Volatility
October 11th, 2008The current market conditions are unfolding in such a way that every day brings something unbelievable that the day before would seem unfeasible. Today I overheard a trader saying “We keep looking for the bottom, and then it hits that mark, and the bottom isn’t there. It’s like ’strap on your seatbelts boys we’re in for a ride’ and nobody knows where we’re going”.
I sit near the trader’s desk. Every day I would usually hear one of the traders laugh and say “the bull markets back” to which I hear a kind of positive swell of sentiment swirl around the room. Lately, it’s been silent. I did hear one swish of positivity today, on closing, which sounded and felt more like relief that it was over.
Here is a snapshot of what the market looked like from a trader’s perspective today. For your information, the desired colour is green.

Last week I met a guy in a pub who claimed that he was the king. “I own everything, I’m the king,” he told my colleague and I. He reeked of alcohol, and obviously looked in some kind of distress. It turned out that he was in banking - no surprises there as we were in the banking district. What is interesting about his statement which I treated with such disregard at the time is that the value of so many good companies has become so eroded that he may well “own everything”.

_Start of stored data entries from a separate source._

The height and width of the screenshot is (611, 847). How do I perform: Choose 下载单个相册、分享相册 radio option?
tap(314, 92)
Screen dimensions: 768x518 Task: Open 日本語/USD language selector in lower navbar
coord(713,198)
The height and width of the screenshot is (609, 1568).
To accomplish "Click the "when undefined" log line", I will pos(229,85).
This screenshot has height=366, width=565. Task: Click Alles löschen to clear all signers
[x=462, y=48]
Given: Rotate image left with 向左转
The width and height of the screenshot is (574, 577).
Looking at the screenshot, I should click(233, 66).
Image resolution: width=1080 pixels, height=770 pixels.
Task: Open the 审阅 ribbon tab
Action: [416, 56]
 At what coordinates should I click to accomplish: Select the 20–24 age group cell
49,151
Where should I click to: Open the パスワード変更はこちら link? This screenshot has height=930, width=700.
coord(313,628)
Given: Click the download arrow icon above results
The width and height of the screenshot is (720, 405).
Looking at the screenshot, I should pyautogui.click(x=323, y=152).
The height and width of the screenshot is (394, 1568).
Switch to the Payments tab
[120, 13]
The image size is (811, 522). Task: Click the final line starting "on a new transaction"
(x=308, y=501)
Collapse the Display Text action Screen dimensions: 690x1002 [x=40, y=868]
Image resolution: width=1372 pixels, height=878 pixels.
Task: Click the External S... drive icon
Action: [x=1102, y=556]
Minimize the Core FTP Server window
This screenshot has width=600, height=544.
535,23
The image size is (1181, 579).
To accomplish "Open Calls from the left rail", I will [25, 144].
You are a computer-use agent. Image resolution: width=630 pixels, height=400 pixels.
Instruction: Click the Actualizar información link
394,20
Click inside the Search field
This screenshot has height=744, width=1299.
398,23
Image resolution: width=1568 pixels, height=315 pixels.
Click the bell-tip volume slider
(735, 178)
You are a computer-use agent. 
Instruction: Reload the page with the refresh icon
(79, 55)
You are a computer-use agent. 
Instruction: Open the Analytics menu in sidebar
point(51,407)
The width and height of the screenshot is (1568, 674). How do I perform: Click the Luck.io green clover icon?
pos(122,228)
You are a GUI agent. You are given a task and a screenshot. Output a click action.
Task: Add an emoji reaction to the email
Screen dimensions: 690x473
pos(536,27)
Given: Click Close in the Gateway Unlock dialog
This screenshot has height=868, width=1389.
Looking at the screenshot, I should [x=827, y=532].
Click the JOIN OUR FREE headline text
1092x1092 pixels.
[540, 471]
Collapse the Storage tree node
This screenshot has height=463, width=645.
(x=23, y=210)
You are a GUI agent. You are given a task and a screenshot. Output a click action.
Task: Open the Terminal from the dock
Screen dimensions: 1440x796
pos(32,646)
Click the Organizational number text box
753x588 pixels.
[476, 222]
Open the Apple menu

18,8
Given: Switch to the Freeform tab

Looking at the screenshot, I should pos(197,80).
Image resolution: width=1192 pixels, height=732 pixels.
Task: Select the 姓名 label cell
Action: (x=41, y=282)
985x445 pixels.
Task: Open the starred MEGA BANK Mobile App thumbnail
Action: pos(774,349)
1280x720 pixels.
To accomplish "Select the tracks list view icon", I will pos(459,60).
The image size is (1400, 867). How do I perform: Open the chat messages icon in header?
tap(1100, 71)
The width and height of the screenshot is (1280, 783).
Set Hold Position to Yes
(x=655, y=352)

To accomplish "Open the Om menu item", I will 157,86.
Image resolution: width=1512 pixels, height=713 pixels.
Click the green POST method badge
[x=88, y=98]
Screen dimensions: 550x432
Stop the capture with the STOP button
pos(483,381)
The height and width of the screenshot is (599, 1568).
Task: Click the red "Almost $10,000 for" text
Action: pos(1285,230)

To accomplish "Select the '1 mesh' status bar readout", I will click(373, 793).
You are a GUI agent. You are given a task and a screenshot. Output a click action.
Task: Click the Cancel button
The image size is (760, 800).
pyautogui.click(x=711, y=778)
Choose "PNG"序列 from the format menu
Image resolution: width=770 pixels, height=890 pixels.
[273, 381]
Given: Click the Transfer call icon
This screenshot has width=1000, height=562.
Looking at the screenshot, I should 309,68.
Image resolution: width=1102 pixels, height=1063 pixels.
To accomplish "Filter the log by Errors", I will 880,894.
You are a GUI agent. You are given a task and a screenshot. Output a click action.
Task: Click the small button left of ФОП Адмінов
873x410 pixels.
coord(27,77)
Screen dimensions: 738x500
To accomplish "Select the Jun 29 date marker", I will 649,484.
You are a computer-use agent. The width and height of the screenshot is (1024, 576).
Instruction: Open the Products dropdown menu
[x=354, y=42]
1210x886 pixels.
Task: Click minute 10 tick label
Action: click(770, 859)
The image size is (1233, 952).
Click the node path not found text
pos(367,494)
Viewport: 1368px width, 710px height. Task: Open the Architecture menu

At some point, the fundamental value of decent “Warren Buffet” style of investments will come to the light. A journalist today told me that Australian shares are like the canary in the mine. They boom a little higher and in some cases earlier than their global counterparts, and they also bottom out harder too. That being said, at some point the fundamental value of a good company like Woolworths for example, with an understandable business, positive free cash flow, strong management and a great market leading brand - should at some point soon be able to be valued at a sensible level.
We are seeing that the Australian equity market is being discounted against it’s compatriots in the Dow Jones, the FTSE, The Nikkei and the KOSPI. The Australian dollar is trading at a discounted rate with analysts today suggesting the true value to be around 80 cents but the current trading value of between lows of 64.3 cents and highs of 83 cents, with today’s price resting at about 64 cents. This discount, interestingly for me in financial marketing, is a type of grand currency marketing.
I never knew this kind of thing happened, but it does. The AUD currency discount is not only a reflection of global sentiment of equating the AUD with global risk, however it goes further than that. For example, it is well known that Australia’s foreign debt is largely financed by counterparties lending to Australian banks rather than to the Australian government or Australian corporates. The shutdown of global funding markets has pushed the Australian banks back onshore for the bulk of their new wholesale funding. Other foreign lenders/investors will be required to replace the traditional foreign lenders to the banks. That process is likely to require the AUD to fall further to attract new investors/lenders. The AUD decline is a form of discount … a marketing strategy!
We are indeed in the most remarkable of times. One analyst today said “The difference between the depression in 1929 and now, is that in 1929, you didn’t need to read the paper to know you were in a depression.” What he was referring to is that with employment at what government calls full levels (unemployment is sitting at 4.3-4.6% over the last few months), and a record trade deficit this month, times are changing, but we haven’t seen the full effects of this downward trend yet.
In fact, with the recent full 1% RBA rate cut this week, many people in Australia will find themselves with extra money in their pockets, and even where full time jobs growth has slowed, there has been a balancing force which can be seen in the upward trend in part time jobs.
Prime Minister Rudd suggests that our country is fundamentally strong. Some senior analysts like to hedge that statement by saying ‘we are not immune to the global markets’.
We are also nearing the end of the 30 day ban imposed on short selling, which has been eating away at liquidity in the markets while doing it’s job of ‘maintaining order and reducing volatility’. In many cases, this cut has reduced brokerage by 15%, and has cost many people in finance their jobs. Some broking houses have also capitulated due to this policy.
Everywhere I look, I see volatility. There are glimpses of greener pastures, but as the above IRESS screen shot suggests, they are so small, and hardly what anyone could call a safe haven.